*** Begin section ***

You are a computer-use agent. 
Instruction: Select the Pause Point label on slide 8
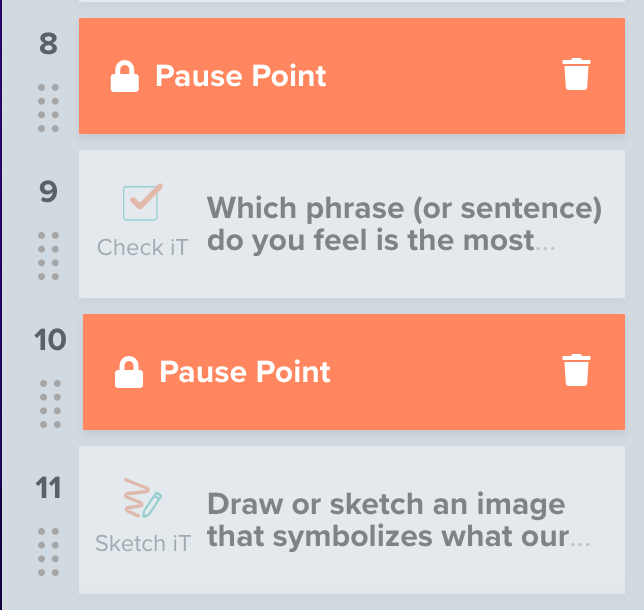coord(240,76)
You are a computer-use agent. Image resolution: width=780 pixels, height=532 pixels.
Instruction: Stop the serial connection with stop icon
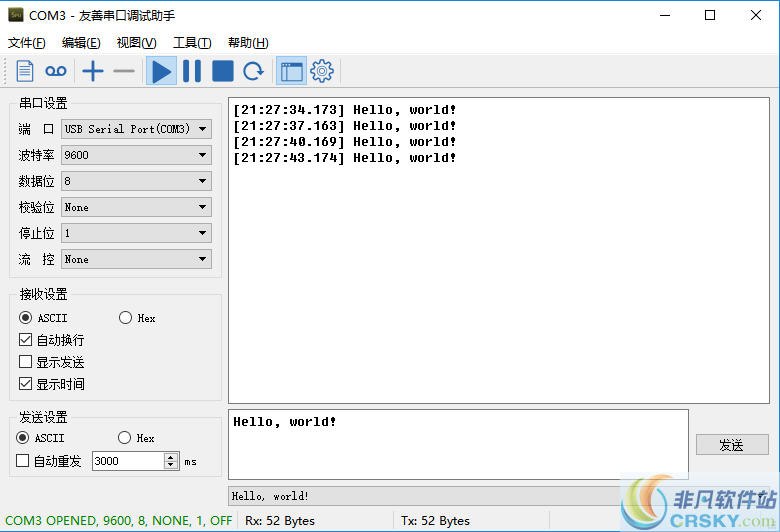point(223,71)
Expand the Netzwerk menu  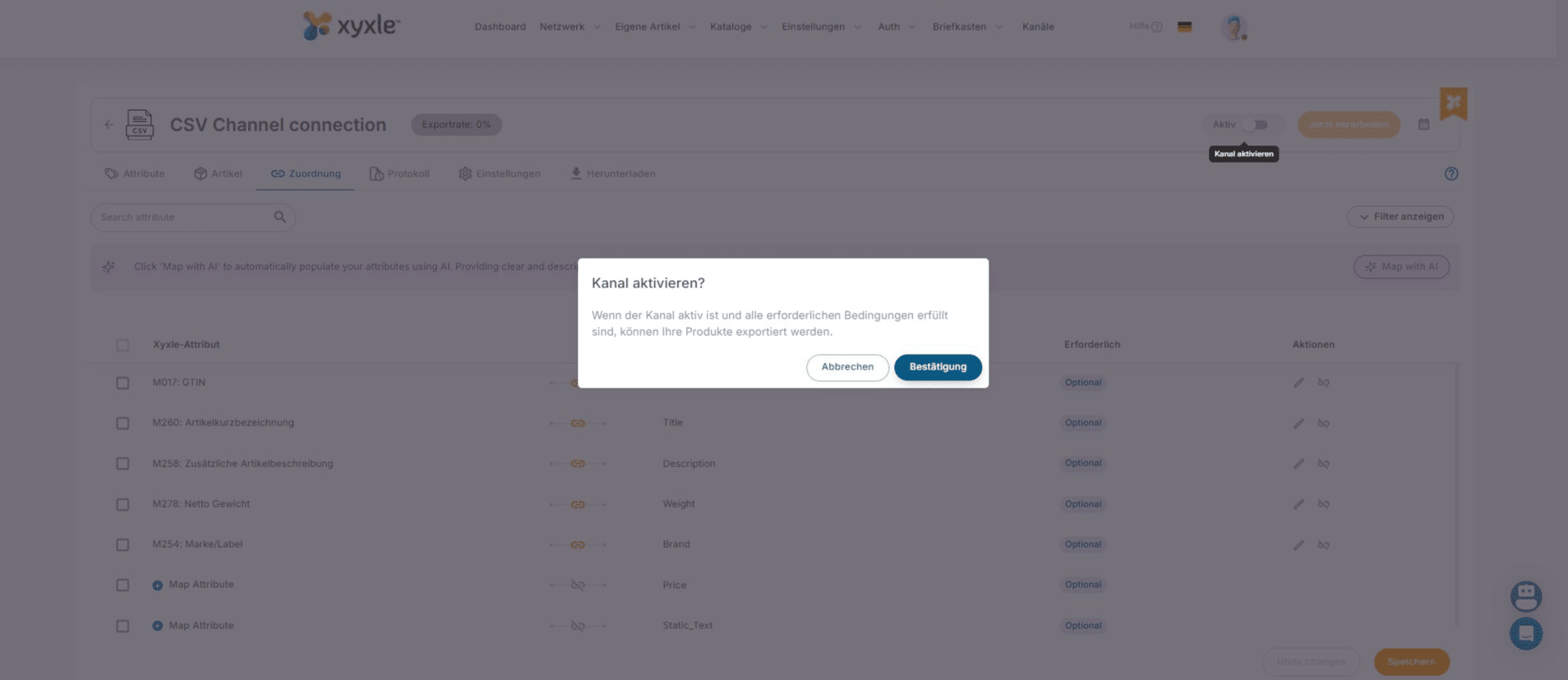point(570,27)
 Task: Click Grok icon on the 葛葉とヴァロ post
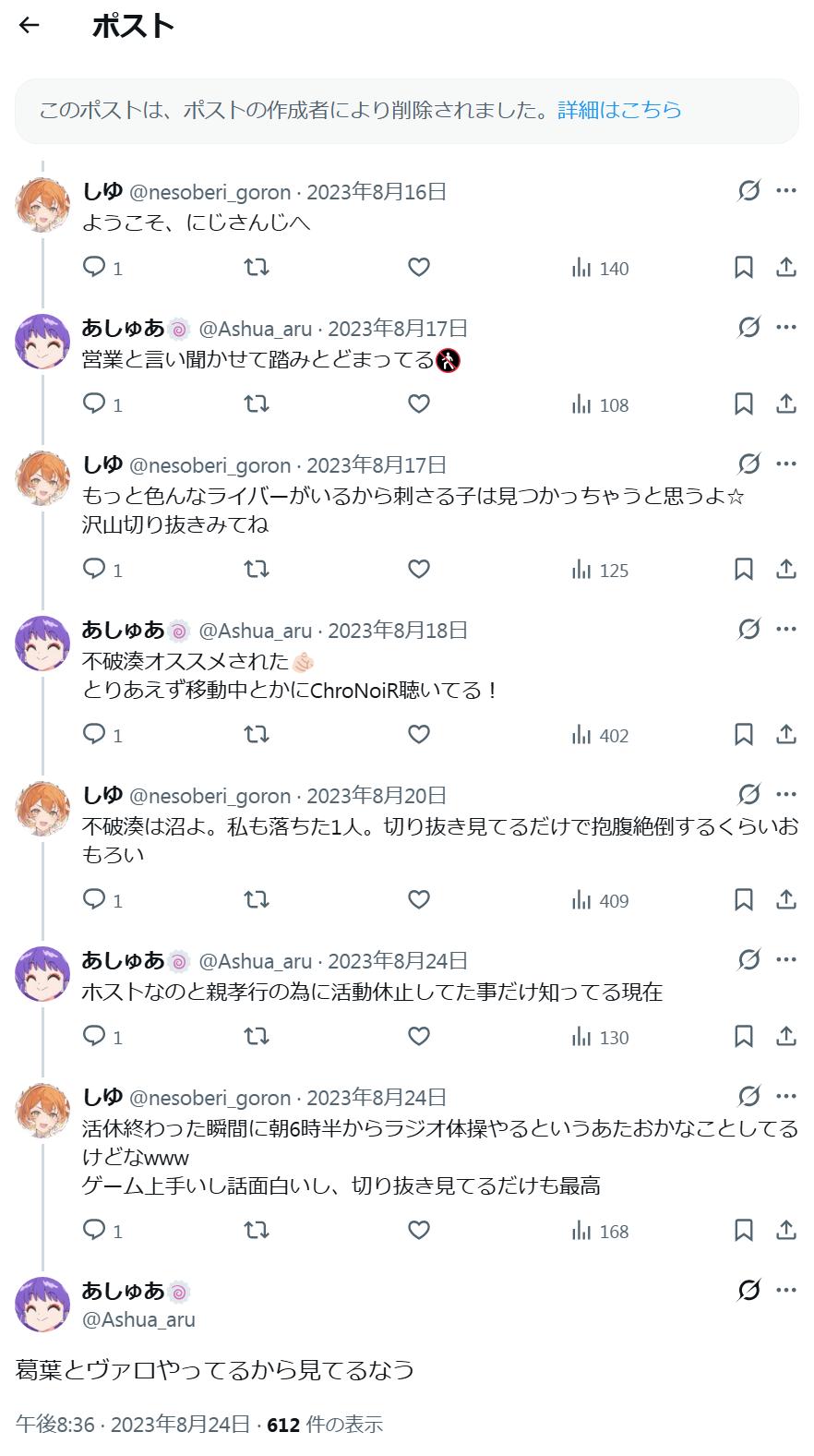(x=748, y=1291)
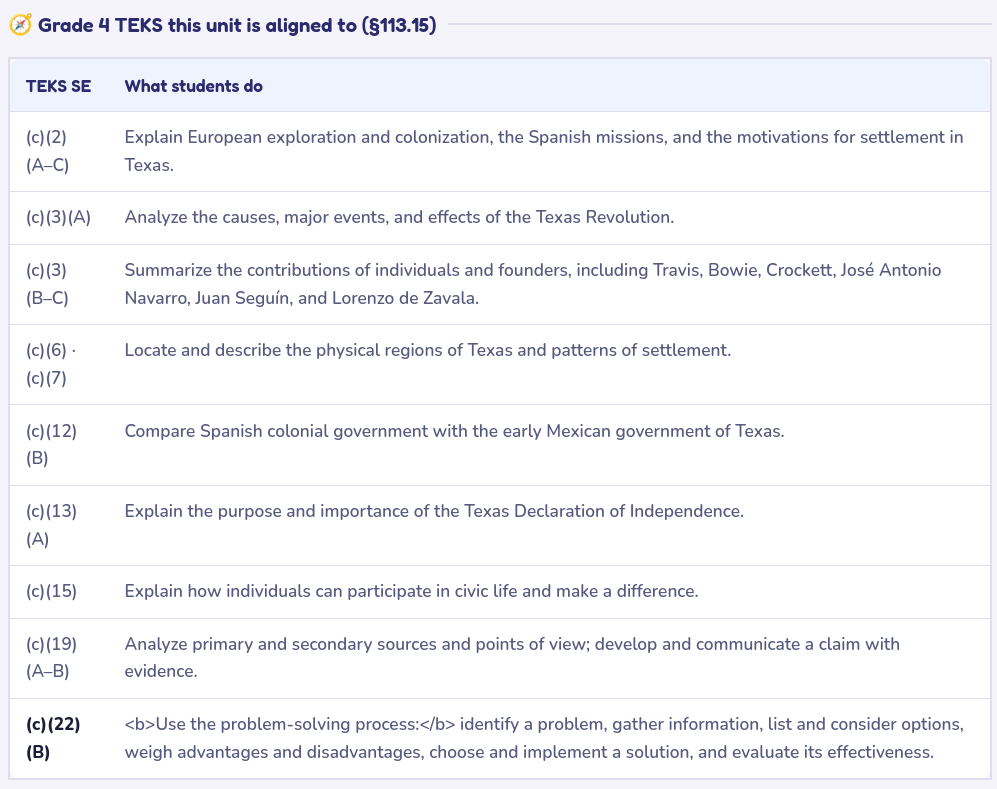Select the (c)(3) (B–C) standard code
Image resolution: width=997 pixels, height=789 pixels.
coord(47,284)
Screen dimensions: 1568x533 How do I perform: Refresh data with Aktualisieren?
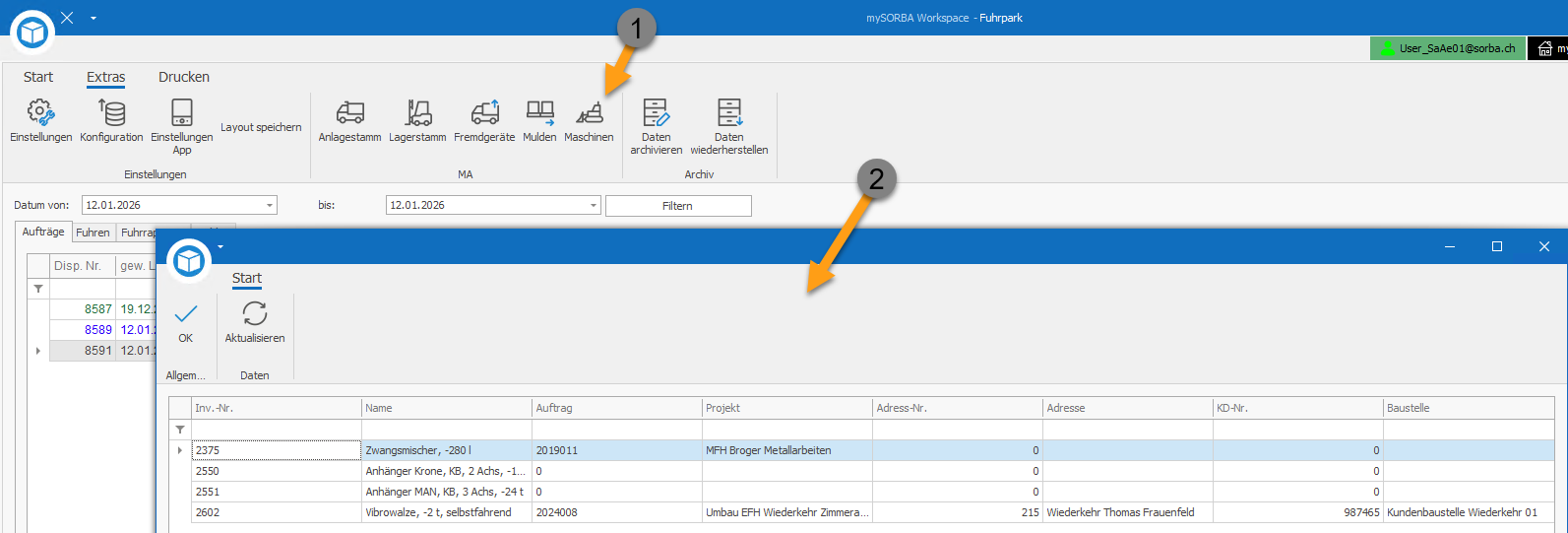pos(255,313)
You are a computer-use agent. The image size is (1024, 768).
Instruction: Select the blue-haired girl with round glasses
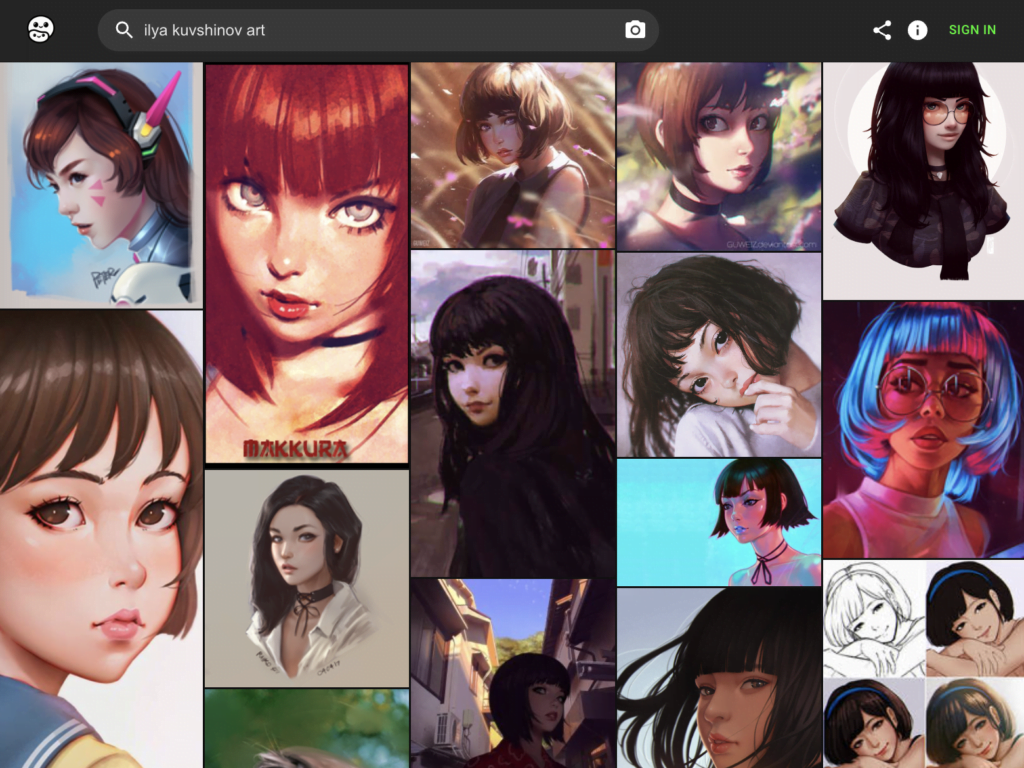[922, 428]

*** End section ***

Directions - Within the material above, how many lines include the string "agent"? Give only the number.

Result of the task - 3